The length of amyloid fibrils found in diseases such as Alzheimer and Parkinson appears to play a role in the degree of their toxicity, according to researchers at the University of Leeds. Their findings are published in The Journal of Biological Chemistry in a paper titled “Fibril Fragmentation Enhances Amyloid Cytotoxicity.”
Sheena Radford, Ph.D., and colleagues systematically analyzed the effects of fragmentation on three of the 30 or so proteins that form amyloid in human diseases. Their results showed that in addition to the expected relationship between fragmentation and the ability to seed, the length of fibrils also correlated with their ability to disrupt membranes and reduce cell viability. This was evident even when there were no other changes in molecular architecture.
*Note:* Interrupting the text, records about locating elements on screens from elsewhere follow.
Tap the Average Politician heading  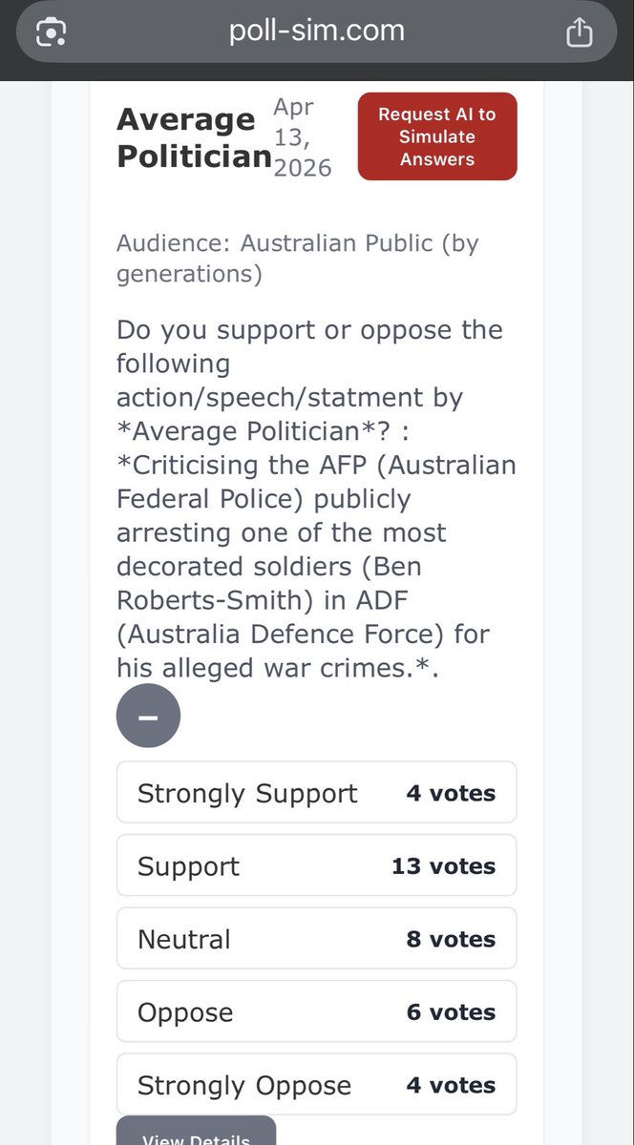[194, 137]
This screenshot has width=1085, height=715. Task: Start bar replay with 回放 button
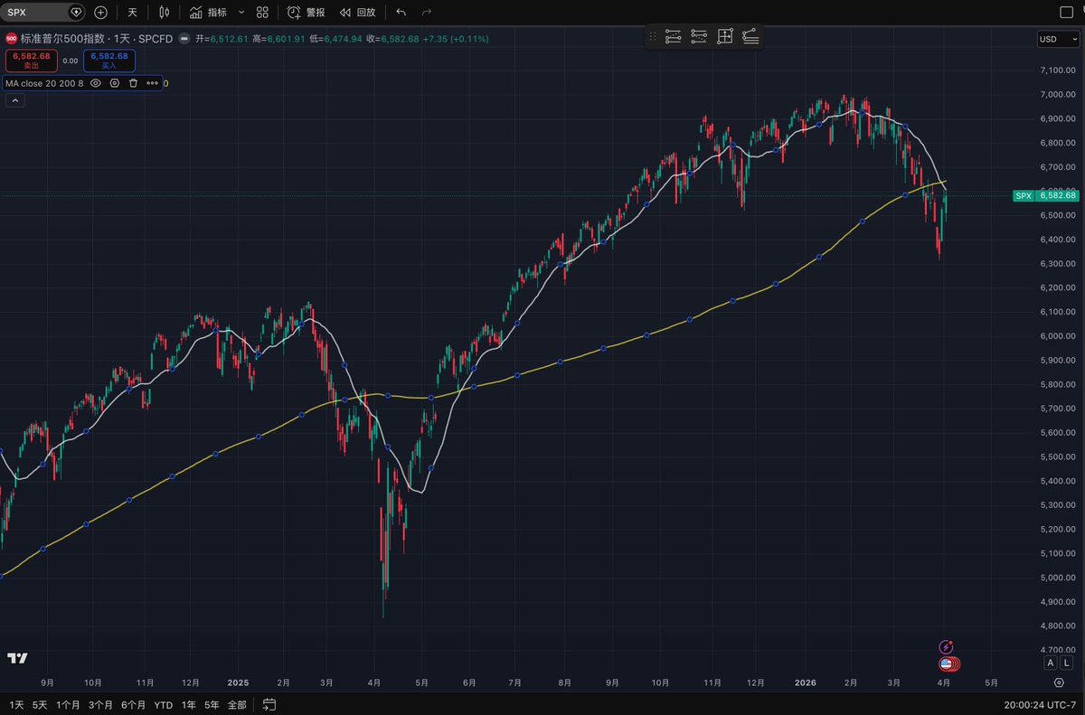click(357, 13)
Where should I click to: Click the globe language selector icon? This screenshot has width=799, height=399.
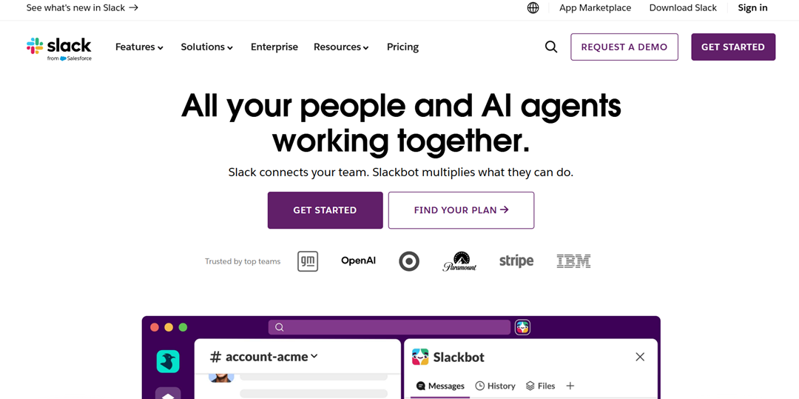pyautogui.click(x=533, y=7)
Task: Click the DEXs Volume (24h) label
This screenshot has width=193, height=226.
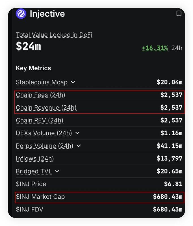Action: click(x=44, y=133)
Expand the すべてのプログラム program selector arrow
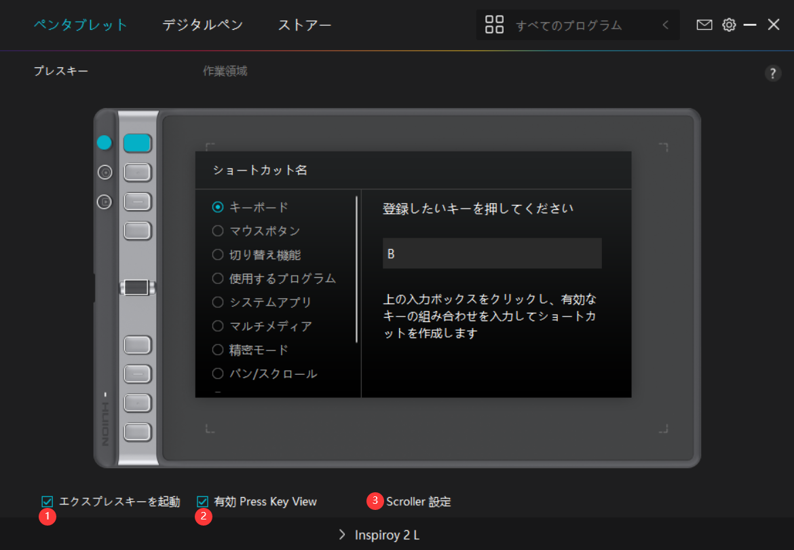794x550 pixels. coord(665,25)
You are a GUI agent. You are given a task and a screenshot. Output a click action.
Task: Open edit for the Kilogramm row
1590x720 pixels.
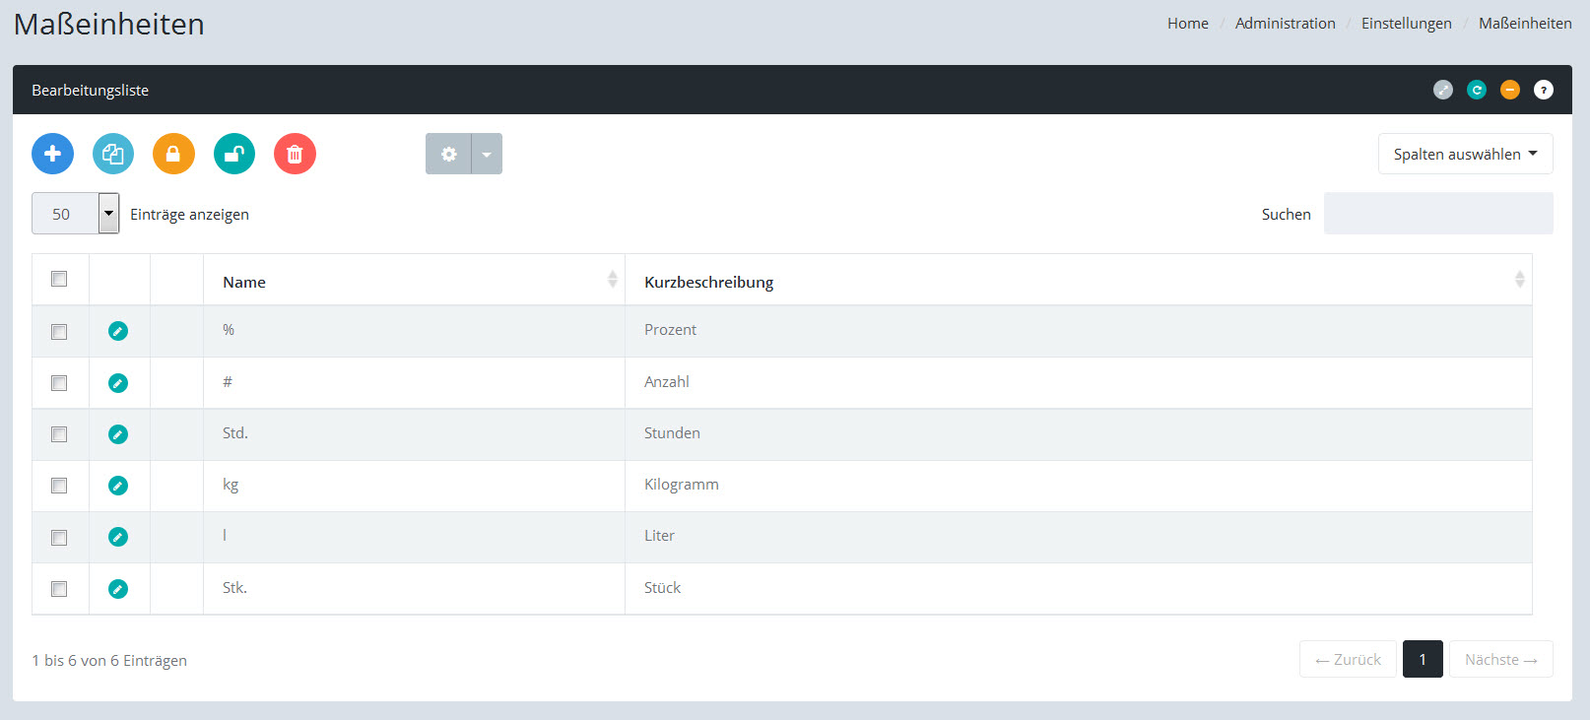pos(118,486)
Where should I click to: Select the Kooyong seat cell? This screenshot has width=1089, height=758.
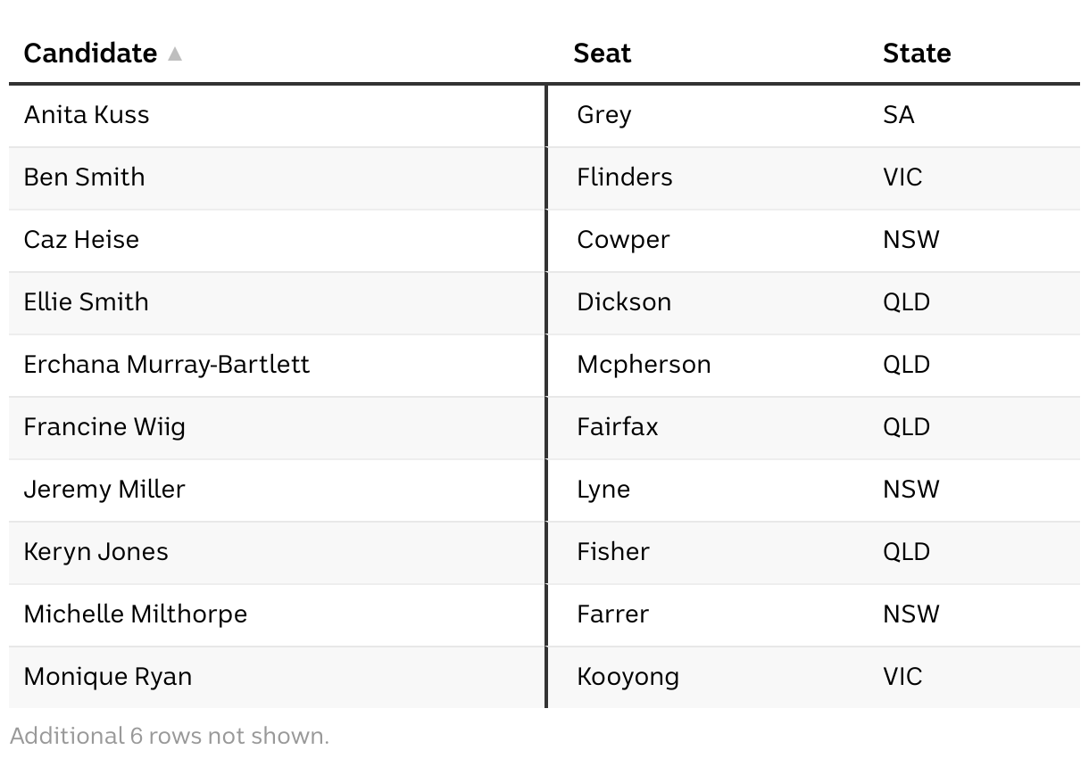coord(628,677)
Co-author, Eric Hewitt, Ph.D., says that while the findings provide scientists with unexpected new insights for the development of therapeutics against amyloid deposit-related diseases, the next stage of research will involve looking at a greater numbers of the proteins that form amyloid fibrils. “We anticipate that when we look at amyloid fibers formed from other proteins, they may well follow the same rules.”
“It may be that because they’re smaller it’s easier for them to infiltrate cells,” Dr. Hewitt suggests. “We’ve observed them killing cells, but we’re not sure yet exactly how they do it. Nor do we know whether these short fibers form naturally when amyloid fibers assemble or whether some molecular process makes them disassemble or fragment into shorter fibers. These are our next big challenges.”